TEXT UNDER STUDY
══════
The Mental Repercussions of an Unjust Environmental Landscape

 

Working on a behavioral health unit 4 months into the COVID pandemic, I was completing an intake questionnaire with a recently-arrived patient as a new nurse.  The patient was an African American mother of 3, and she had recently had a psychological break while taking heroin in the home.  She was so sad and ashamed, having slipped into drug use after losing her job and financial stability.  Speaking quietly with tear-glistened cheeks, she explained that the pandemic had changed everything, had taken her direction, her job, her pride, and now, her mental health. 

Many studies show that socioeconomic status is the largest single factor driving depression, PTSD, and other mental health problems for those communities who have experienced disasters.  For natural disasters in particular, socioeconomics is the most accurate determinant of mental health problems, especially for children, the elderly, and for unemployed persons, particularly unemployed women.  Cenat et. al produced a study that showed that survivors of the Haiti earthquake in 2010 were highly susceptible to mental health problems, and that post-disaster relief should focus on this wellness metric as much as any other.  Sutley et. al studied earthquake survivors in Los Angeles and concluded the same.  Aliet. al also showed high rates of mental health disorders, including PTSD, for survivors of an earthquake in Pakistan that killed 87,000.  With these and other disaster snapshots, results show that the communities who are already suffering the most have the highest likelihood of experiencing long-term mental illness from natural disasters, not to mention insurmountable economic losses.
══════
DATA SHOWN
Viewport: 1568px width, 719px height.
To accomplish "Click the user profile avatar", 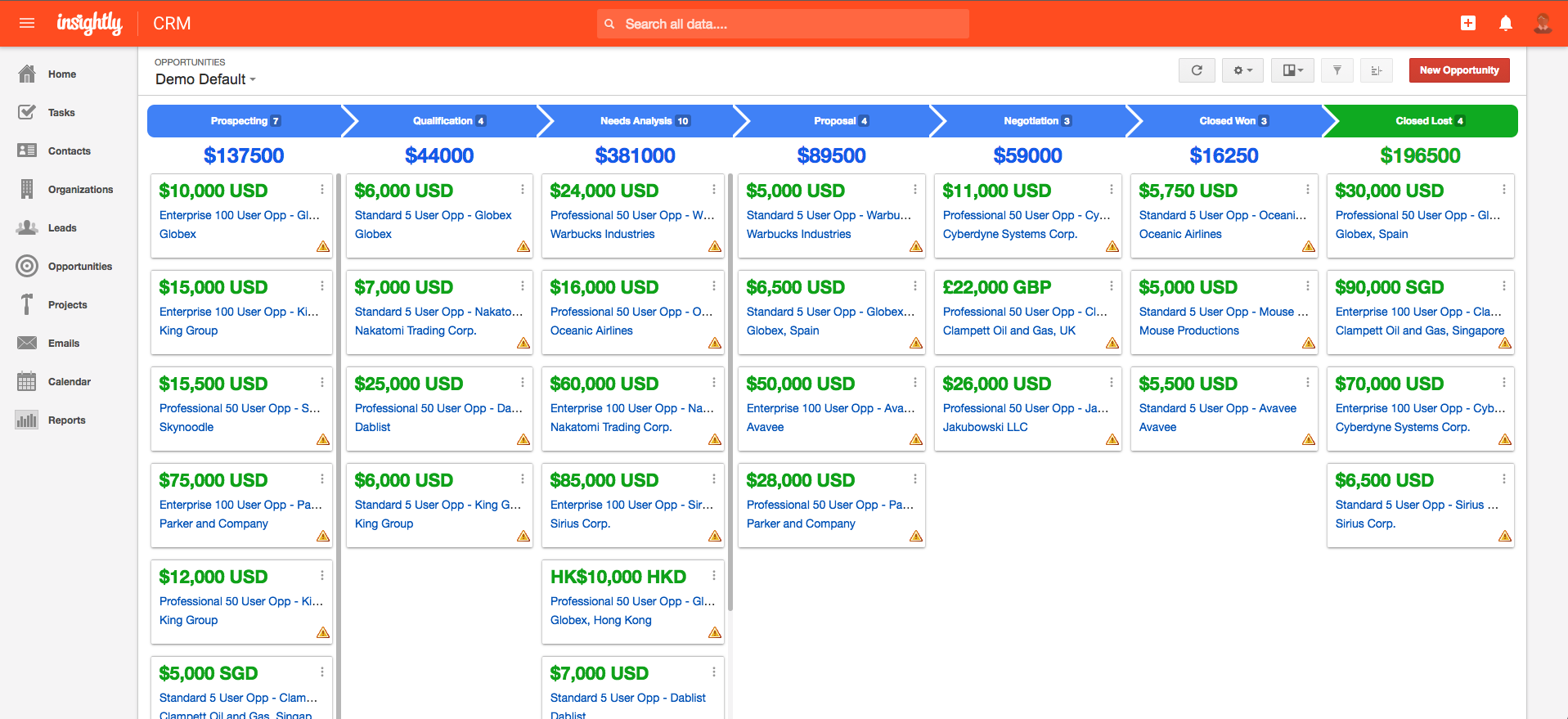I will 1543,23.
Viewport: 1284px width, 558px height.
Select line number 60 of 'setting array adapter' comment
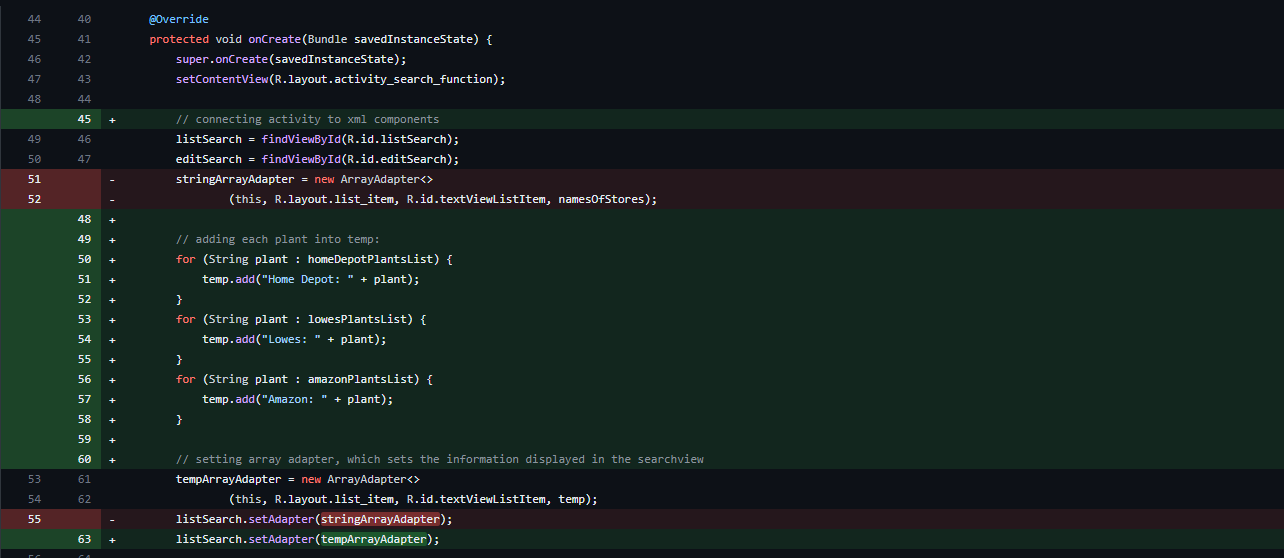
══════
TRY IT
Duplicate the passage in the essay on the mental repercussions of an unjust environmental landscape, from "The Mental Repercussions" up to and including "her mental health.".

SOLUTION FOR THIS EXERCISE
The Mental Repercussions of an Unjust Environmental Landscape

 

Working on a behavioral health unit 4 months into the COVID pandemic, I was completing an intake questionnaire with a recently-arrived patient as a new nurse.  The patient was an African American mother of 3, and she had recently had a psychological break while taking heroin in the home.  She was so sad and ashamed, having slipped into drug use after losing her job and financial stability.  Speaking quietly with tear-glistened cheeks, she explained that the pandemic had changed everything, had taken her direction, her job, her pride, and now, her mental health.